▶ **Excerpted records**:
>> Start
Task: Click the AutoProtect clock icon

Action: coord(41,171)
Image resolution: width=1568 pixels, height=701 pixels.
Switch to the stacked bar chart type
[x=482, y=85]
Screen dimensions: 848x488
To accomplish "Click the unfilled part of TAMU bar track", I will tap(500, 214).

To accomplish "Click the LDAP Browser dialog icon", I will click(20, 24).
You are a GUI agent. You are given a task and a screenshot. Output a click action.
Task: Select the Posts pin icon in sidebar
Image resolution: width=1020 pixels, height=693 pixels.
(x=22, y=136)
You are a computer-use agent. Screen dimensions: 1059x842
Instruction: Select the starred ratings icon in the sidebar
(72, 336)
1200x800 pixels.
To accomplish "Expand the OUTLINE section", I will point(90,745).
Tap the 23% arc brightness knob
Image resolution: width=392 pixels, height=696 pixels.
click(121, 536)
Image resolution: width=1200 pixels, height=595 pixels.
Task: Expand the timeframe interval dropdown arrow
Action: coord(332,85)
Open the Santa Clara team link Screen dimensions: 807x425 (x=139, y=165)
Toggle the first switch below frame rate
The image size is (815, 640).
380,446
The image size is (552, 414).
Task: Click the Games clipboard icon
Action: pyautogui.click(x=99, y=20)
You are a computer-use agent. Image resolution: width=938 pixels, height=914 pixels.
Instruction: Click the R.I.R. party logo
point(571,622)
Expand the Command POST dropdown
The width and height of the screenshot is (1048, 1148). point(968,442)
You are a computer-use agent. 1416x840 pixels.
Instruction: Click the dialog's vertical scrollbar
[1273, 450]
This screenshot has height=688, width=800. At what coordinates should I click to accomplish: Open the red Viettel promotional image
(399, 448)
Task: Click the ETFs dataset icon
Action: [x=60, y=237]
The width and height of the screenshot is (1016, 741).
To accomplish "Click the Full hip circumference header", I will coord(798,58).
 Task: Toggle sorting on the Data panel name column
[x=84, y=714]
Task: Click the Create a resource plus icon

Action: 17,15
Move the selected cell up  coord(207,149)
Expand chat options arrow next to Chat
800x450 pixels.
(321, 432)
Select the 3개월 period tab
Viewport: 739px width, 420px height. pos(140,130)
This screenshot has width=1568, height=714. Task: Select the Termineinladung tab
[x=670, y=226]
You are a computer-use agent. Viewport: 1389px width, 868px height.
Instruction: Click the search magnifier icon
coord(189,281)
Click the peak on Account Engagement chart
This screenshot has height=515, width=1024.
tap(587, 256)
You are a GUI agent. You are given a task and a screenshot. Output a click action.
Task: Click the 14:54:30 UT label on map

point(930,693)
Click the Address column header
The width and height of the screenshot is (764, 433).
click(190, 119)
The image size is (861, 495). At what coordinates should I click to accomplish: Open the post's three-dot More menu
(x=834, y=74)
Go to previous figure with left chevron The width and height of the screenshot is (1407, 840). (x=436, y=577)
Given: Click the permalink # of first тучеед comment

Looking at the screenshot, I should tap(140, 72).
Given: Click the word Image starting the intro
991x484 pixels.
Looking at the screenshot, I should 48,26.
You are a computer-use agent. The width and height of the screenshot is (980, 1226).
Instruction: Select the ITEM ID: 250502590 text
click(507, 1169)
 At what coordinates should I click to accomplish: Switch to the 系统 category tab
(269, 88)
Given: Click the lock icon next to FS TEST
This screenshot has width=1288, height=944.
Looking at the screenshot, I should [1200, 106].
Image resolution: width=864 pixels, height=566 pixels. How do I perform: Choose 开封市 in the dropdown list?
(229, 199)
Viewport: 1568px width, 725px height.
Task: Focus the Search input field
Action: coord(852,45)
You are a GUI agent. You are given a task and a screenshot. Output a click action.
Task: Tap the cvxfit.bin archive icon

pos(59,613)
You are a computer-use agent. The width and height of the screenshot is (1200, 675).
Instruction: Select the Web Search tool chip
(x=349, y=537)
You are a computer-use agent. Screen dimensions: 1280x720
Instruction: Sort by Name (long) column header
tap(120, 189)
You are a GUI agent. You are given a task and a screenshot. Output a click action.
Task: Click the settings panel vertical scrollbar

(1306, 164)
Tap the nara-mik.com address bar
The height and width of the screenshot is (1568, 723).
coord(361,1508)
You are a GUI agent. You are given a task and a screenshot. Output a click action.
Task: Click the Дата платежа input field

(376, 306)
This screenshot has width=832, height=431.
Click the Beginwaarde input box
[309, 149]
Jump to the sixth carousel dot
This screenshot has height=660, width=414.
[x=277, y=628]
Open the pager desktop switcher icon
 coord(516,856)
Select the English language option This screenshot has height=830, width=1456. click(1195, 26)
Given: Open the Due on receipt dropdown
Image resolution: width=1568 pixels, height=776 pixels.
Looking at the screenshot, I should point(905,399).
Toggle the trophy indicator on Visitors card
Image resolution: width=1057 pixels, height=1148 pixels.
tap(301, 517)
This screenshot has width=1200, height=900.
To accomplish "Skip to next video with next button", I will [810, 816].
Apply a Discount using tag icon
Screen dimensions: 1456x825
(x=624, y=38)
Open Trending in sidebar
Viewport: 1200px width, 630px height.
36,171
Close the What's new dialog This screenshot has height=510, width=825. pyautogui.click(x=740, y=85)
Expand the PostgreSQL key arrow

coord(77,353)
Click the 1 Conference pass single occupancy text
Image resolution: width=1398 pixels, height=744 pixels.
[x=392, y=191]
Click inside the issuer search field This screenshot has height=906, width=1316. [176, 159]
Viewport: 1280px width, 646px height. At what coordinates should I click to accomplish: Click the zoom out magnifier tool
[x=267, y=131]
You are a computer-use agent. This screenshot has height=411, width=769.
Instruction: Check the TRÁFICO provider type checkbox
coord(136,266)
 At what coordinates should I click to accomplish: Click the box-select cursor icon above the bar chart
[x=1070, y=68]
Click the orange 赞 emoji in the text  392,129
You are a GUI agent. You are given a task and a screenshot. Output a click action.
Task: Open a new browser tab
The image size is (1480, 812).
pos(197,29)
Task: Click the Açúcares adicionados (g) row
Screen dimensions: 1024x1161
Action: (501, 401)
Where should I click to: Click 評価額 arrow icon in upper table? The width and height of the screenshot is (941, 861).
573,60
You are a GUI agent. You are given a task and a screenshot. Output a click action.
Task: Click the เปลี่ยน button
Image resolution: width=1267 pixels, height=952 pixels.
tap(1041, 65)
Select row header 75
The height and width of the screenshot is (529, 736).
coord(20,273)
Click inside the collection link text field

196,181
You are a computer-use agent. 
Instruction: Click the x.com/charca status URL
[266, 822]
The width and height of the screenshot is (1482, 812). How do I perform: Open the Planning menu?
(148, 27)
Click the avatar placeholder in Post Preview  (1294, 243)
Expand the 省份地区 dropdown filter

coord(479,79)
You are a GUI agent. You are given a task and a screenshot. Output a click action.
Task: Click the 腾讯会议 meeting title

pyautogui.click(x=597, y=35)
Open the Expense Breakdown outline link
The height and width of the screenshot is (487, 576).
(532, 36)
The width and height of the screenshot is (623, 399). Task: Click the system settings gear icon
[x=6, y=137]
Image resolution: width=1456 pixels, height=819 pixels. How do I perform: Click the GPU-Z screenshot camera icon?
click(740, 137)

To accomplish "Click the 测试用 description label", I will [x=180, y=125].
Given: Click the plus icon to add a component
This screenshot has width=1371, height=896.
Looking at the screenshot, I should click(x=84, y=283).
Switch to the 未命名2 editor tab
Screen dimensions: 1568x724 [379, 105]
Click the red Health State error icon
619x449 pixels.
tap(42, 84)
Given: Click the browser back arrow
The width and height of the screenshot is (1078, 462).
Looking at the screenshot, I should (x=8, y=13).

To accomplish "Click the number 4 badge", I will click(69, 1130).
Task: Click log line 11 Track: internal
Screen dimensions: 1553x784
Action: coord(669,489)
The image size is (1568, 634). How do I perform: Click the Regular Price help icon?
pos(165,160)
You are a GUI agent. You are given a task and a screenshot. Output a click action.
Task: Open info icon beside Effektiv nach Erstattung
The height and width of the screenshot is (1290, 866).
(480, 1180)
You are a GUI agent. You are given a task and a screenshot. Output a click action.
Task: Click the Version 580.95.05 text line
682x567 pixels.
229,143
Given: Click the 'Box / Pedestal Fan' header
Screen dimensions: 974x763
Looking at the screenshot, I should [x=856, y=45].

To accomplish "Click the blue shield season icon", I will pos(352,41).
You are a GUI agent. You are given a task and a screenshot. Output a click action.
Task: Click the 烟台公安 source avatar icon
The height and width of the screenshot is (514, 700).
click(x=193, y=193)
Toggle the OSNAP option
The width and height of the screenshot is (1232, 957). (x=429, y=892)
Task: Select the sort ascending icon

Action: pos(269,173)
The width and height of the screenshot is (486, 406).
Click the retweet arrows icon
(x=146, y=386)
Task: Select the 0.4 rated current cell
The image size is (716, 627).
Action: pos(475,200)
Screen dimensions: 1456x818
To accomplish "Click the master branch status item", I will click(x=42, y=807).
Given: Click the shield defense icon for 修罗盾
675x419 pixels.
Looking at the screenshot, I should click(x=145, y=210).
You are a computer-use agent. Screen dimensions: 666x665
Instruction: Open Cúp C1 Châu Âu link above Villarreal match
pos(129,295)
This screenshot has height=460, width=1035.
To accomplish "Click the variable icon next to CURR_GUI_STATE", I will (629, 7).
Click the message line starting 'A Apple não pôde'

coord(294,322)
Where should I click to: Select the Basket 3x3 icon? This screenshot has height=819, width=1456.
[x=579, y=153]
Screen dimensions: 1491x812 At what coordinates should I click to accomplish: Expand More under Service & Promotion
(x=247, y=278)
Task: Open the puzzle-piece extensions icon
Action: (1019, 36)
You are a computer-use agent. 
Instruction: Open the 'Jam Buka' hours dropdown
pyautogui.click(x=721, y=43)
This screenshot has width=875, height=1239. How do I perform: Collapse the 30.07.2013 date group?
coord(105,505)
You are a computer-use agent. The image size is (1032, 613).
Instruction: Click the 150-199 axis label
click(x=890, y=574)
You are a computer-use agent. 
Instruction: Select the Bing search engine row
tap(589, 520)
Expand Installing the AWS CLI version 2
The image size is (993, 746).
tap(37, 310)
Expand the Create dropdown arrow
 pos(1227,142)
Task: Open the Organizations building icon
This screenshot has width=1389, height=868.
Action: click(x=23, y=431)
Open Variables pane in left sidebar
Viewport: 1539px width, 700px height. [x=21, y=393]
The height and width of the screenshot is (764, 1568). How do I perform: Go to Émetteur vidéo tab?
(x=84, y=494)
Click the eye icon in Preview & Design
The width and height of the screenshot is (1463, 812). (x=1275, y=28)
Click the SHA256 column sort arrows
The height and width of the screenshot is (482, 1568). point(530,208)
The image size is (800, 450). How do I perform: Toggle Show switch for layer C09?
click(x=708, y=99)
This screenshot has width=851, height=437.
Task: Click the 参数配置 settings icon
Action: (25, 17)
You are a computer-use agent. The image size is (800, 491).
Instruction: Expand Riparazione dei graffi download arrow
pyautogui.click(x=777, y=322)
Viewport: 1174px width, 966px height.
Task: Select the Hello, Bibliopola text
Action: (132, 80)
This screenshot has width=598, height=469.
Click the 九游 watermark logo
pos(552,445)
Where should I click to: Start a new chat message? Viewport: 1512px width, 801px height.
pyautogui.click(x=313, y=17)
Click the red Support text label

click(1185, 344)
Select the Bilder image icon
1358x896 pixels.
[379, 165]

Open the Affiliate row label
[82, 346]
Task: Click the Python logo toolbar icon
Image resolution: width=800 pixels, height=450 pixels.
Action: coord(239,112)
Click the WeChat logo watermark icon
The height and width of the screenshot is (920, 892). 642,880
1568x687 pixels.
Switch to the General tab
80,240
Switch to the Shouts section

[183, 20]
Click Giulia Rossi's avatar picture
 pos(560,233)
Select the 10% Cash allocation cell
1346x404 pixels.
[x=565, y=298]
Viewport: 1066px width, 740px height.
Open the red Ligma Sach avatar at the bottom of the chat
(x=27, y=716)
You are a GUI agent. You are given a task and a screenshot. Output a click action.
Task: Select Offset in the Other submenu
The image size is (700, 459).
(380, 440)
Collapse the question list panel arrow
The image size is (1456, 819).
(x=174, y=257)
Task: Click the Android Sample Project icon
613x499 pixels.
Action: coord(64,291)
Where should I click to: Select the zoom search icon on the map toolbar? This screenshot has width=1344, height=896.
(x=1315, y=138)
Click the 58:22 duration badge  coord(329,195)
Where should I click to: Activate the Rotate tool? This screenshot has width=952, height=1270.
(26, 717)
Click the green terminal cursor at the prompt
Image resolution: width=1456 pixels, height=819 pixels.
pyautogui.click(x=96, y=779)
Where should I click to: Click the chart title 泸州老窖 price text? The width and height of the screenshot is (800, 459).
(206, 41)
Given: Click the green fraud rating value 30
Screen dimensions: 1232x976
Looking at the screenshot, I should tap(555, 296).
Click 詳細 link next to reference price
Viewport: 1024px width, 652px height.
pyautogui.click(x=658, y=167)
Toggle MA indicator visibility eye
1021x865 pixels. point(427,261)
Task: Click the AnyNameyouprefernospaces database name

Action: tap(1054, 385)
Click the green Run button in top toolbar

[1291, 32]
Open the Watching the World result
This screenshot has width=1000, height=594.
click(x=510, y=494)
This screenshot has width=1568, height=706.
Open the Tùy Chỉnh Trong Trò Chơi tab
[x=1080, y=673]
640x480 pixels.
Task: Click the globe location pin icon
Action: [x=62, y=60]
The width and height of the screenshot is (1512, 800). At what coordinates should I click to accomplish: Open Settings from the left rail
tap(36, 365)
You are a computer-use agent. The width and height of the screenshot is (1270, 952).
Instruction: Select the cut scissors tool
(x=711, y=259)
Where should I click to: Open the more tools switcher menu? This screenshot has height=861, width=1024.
>> End
▶ **Task goal**: Reproduce the entries above verbatim, from the line containing "Given: Click the word" through the line containing "click(507, 1169)", inclusive.

▶ **Result for this exercise**:
Given: Click the word Image starting the intro
991x484 pixels.
Looking at the screenshot, I should 48,26.
You are a computer-use agent. The width and height of the screenshot is (980, 1226).
Instruction: Select the ITEM ID: 250502590 text
click(507, 1169)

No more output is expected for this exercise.